AIM OF THE TASK ▸
Could you set down every one of the rows below word for word, in the same order?

MATERIAL FOR THIS TASK ▸
-=-=-=-=-
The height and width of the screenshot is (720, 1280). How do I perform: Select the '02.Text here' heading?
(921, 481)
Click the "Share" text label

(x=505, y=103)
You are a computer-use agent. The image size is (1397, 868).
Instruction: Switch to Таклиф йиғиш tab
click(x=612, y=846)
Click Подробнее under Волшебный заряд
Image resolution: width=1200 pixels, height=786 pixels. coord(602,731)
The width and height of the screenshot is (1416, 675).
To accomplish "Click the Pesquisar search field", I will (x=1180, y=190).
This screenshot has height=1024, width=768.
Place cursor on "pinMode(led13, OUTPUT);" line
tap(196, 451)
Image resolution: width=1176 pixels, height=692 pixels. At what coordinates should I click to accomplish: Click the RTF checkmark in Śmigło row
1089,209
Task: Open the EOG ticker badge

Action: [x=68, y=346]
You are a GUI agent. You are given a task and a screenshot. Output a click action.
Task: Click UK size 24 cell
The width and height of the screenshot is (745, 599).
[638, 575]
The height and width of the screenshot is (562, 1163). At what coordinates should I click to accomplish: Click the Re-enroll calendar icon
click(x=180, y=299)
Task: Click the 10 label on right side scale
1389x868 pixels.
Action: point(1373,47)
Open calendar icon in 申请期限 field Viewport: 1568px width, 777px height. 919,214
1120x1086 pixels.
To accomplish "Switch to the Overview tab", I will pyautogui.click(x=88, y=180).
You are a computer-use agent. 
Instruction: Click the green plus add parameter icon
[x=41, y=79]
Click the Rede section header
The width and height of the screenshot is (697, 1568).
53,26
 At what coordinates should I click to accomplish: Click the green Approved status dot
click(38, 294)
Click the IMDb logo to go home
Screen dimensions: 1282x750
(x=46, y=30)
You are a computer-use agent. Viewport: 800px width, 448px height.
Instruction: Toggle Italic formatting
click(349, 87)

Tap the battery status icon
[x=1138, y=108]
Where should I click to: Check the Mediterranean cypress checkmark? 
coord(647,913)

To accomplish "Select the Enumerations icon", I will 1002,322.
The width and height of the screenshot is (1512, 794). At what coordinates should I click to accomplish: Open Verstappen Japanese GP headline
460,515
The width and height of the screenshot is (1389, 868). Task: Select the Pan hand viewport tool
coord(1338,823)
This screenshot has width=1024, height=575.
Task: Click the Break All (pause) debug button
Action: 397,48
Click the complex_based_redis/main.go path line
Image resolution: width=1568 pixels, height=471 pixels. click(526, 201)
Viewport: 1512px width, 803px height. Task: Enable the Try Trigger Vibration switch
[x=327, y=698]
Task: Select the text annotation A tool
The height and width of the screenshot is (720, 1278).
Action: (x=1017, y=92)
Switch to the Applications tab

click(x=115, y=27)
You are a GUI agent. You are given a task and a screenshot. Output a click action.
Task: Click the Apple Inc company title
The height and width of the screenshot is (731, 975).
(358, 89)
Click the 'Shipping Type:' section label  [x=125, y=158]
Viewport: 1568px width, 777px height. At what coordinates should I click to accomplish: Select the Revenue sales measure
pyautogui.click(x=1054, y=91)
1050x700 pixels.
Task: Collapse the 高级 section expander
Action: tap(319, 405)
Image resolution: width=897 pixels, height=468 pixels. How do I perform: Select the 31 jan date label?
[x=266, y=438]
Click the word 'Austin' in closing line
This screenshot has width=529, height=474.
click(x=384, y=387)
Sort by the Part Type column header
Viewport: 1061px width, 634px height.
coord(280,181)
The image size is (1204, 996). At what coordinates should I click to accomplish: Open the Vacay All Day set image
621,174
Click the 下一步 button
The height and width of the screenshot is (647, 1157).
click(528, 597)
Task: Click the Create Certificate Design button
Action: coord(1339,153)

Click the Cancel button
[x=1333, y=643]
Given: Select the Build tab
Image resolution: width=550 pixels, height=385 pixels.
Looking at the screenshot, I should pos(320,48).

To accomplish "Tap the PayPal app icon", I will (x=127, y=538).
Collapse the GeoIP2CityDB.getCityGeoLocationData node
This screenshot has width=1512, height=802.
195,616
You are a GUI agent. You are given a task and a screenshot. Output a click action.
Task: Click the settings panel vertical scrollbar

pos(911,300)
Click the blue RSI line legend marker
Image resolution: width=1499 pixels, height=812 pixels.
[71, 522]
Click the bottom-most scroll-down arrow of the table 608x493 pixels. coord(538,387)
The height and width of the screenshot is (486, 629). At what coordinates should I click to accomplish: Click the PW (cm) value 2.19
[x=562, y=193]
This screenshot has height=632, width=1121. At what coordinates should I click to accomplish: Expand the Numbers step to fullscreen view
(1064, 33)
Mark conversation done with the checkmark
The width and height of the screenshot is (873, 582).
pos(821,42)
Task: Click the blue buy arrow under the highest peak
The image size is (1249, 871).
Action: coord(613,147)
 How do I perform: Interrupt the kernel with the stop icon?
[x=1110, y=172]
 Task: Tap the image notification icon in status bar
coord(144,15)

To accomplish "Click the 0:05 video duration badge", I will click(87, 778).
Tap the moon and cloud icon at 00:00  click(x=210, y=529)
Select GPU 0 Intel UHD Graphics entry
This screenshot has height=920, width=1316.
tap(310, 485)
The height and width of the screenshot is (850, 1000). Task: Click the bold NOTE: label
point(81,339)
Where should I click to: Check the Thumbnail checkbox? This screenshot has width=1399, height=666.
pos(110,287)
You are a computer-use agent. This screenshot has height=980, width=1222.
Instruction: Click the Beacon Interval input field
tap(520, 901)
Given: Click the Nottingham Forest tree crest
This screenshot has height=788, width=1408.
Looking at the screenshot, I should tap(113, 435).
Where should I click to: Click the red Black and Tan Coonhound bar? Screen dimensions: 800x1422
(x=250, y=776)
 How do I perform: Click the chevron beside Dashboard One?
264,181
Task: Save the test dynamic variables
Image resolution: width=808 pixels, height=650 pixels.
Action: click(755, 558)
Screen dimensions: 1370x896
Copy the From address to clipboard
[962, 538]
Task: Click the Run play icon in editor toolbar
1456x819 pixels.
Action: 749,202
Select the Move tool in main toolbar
-=-=-=-=-
FINISHED ANSWER ▸
The height and width of the screenshot is (720, 1280). How do I perform: Select the '02.Text here' heading?
(921, 481)
Click the "Share" text label

(x=505, y=103)
You are a computer-use agent. The image size is (1397, 868).
Instruction: Switch to Таклиф йиғиш tab
click(x=612, y=846)
Click Подробнее under Волшебный заряд
Image resolution: width=1200 pixels, height=786 pixels. coord(602,731)
The width and height of the screenshot is (1416, 675).
To accomplish "Click the Pesquisar search field", I will (x=1180, y=190).
This screenshot has height=1024, width=768.
Place cursor on "pinMode(led13, OUTPUT);" line
tap(196, 451)
Image resolution: width=1176 pixels, height=692 pixels. At what coordinates should I click to accomplish: Click the RTF checkmark in Śmigło row
1089,209
Task: Open the EOG ticker badge

Action: [x=68, y=346]
You are a GUI agent. You are given a task and a screenshot. Output a click action.
Task: Click UK size 24 cell
The width and height of the screenshot is (745, 599).
[638, 575]
The height and width of the screenshot is (562, 1163). At what coordinates should I click to accomplish: Click the Re-enroll calendar icon
click(x=180, y=299)
Task: Click the 10 label on right side scale
1389x868 pixels.
Action: point(1373,47)
Open calendar icon in 申请期限 field Viewport: 1568px width, 777px height. 919,214
1120x1086 pixels.
To accomplish "Switch to the Overview tab", I will pyautogui.click(x=88, y=180).
You are a computer-use agent. 
Instruction: Click the green plus add parameter icon
[x=41, y=79]
Click the Rede section header
The width and height of the screenshot is (697, 1568).
53,26
 At what coordinates should I click to accomplish: Click the green Approved status dot
click(38, 294)
Click the IMDb logo to go home
Screen dimensions: 1282x750
(x=46, y=30)
You are a computer-use agent. Viewport: 800px width, 448px height.
Instruction: Toggle Italic formatting
click(349, 87)

Tap the battery status icon
[x=1138, y=108]
Where should I click to: Check the Mediterranean cypress checkmark? 
coord(647,913)

To accomplish "Select the Enumerations icon", I will 1002,322.
The width and height of the screenshot is (1512, 794). At what coordinates should I click to accomplish: Open Verstappen Japanese GP headline
460,515
The width and height of the screenshot is (1389, 868). Task: Select the Pan hand viewport tool
coord(1338,823)
This screenshot has width=1024, height=575.
Task: Click the Break All (pause) debug button
Action: 397,48
Click the complex_based_redis/main.go path line
Image resolution: width=1568 pixels, height=471 pixels. click(526, 201)
Viewport: 1512px width, 803px height. Task: Enable the Try Trigger Vibration switch
[x=327, y=698]
Task: Select the text annotation A tool
The height and width of the screenshot is (720, 1278).
Action: (x=1017, y=92)
Switch to the Applications tab

click(x=115, y=27)
You are a GUI agent. You are given a task and a screenshot. Output a click action.
Task: Click the Apple Inc company title
The height and width of the screenshot is (731, 975).
(358, 89)
Click the 'Shipping Type:' section label  [x=125, y=158]
Viewport: 1568px width, 777px height. At what coordinates should I click to accomplish: Select the Revenue sales measure
pyautogui.click(x=1054, y=91)
1050x700 pixels.
Task: Collapse the 高级 section expander
Action: tap(319, 405)
Image resolution: width=897 pixels, height=468 pixels. How do I perform: Select the 31 jan date label?
[x=266, y=438]
Click the word 'Austin' in closing line
This screenshot has width=529, height=474.
click(x=384, y=387)
Sort by the Part Type column header
Viewport: 1061px width, 634px height.
coord(280,181)
The image size is (1204, 996). At what coordinates should I click to accomplish: Open the Vacay All Day set image
621,174
Click the 下一步 button
The height and width of the screenshot is (647, 1157).
click(528, 597)
Task: Click the Create Certificate Design button
Action: coord(1339,153)

Click the Cancel button
[x=1333, y=643]
Given: Select the Build tab
Image resolution: width=550 pixels, height=385 pixels.
Looking at the screenshot, I should pos(320,48).

To accomplish "Tap the PayPal app icon", I will (x=127, y=538).
Collapse the GeoIP2CityDB.getCityGeoLocationData node
This screenshot has width=1512, height=802.
195,616
You are a GUI agent. You are given a task and a screenshot. Output a click action.
Task: Click the settings panel vertical scrollbar

pos(911,300)
Click the blue RSI line legend marker
Image resolution: width=1499 pixels, height=812 pixels.
[71, 522]
Click the bottom-most scroll-down arrow of the table 608x493 pixels. coord(538,387)
The height and width of the screenshot is (486, 629). At what coordinates should I click to accomplish: Click the PW (cm) value 2.19
[x=562, y=193]
This screenshot has height=632, width=1121. At what coordinates should I click to accomplish: Expand the Numbers step to fullscreen view
(1064, 33)
Mark conversation done with the checkmark
The width and height of the screenshot is (873, 582).
pos(821,42)
Task: Click the blue buy arrow under the highest peak
The image size is (1249, 871).
Action: coord(613,147)
 How do I perform: Interrupt the kernel with the stop icon?
[x=1110, y=172]
 Task: Tap the image notification icon in status bar
coord(144,15)

To accomplish "Click the 0:05 video duration badge", I will click(87, 778).
Tap the moon and cloud icon at 00:00  click(x=210, y=529)
Select GPU 0 Intel UHD Graphics entry
This screenshot has height=920, width=1316.
tap(310, 485)
The height and width of the screenshot is (850, 1000). Task: Click the bold NOTE: label
point(81,339)
Where should I click to: Check the Thumbnail checkbox? This screenshot has width=1399, height=666.
pos(110,287)
You are a computer-use agent. This screenshot has height=980, width=1222.
Instruction: Click the Beacon Interval input field
tap(520, 901)
Given: Click the Nottingham Forest tree crest
This screenshot has height=788, width=1408.
Looking at the screenshot, I should tap(113, 435).
Where should I click to: Click the red Black and Tan Coonhound bar? Screen dimensions: 800x1422
(x=250, y=776)
 How do I perform: Click the chevron beside Dashboard One?
264,181
Task: Save the test dynamic variables
Image resolution: width=808 pixels, height=650 pixels.
Action: click(755, 558)
Screen dimensions: 1370x896
Copy the From address to clipboard
[962, 538]
Task: Click the Run play icon in editor toolbar
1456x819 pixels.
Action: 749,202
Select the Move tool in main toolbar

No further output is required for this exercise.